People in Tallaght are most stressed, reveals study
Householders in Tallaght are experiencing high levels of stress.
Family issues, finances, illness, work and unemployment are all contributing to stress levels, it emerged in a new study.
The study of nearly 350 households revealed that more than three in five (67pc) of primary household carers - the person who takes most responsibility for managing the household - experienced stress in the previous 12 months. This figure had risen from 59pc in 2001, when a similar study was carried out.
The report's lead author, Dr Catherine Darker, said the need to invest in psychology, addiction and GP services was identified by people who took part in the survey.
"Respondents indicated that they have a positive relationship with their GP, with 90pc stating that they would recommend their GP to a friend or family member," she said.

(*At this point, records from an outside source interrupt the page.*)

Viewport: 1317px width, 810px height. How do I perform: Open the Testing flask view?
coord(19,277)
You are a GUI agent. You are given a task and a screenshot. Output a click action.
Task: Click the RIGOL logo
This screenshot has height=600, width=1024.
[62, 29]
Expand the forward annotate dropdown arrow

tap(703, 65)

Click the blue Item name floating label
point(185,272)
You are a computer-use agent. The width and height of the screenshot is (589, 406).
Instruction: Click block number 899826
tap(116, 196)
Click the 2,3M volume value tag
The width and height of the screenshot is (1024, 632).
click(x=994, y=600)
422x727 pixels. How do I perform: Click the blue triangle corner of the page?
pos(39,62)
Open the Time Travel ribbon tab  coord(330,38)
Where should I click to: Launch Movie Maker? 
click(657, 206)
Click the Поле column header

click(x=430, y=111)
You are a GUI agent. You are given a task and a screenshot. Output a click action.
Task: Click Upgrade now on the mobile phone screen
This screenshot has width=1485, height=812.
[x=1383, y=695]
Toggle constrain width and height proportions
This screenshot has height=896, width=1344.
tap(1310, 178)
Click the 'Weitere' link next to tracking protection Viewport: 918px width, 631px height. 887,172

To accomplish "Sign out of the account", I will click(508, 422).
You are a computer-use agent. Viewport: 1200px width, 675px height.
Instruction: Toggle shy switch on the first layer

Meanwhile, a total of 9pc of household members were on a waiting list to receive treatment at Tallaght Hospital.
Of these, nearly half (48pc) were waiting six months or less for treatment, one-fifth (20pc) were waiting between seven and 12 months and nearly a third (32pc) were waiting 13 months or longer. Over half (54pc) rated the length of waiting time as "very unreasonable".
The Health Assets and Needs Assessment (HANA) Tallaght 2014, was undertaken by the Department of Public Health and Primary Care, Trinity College Dublin.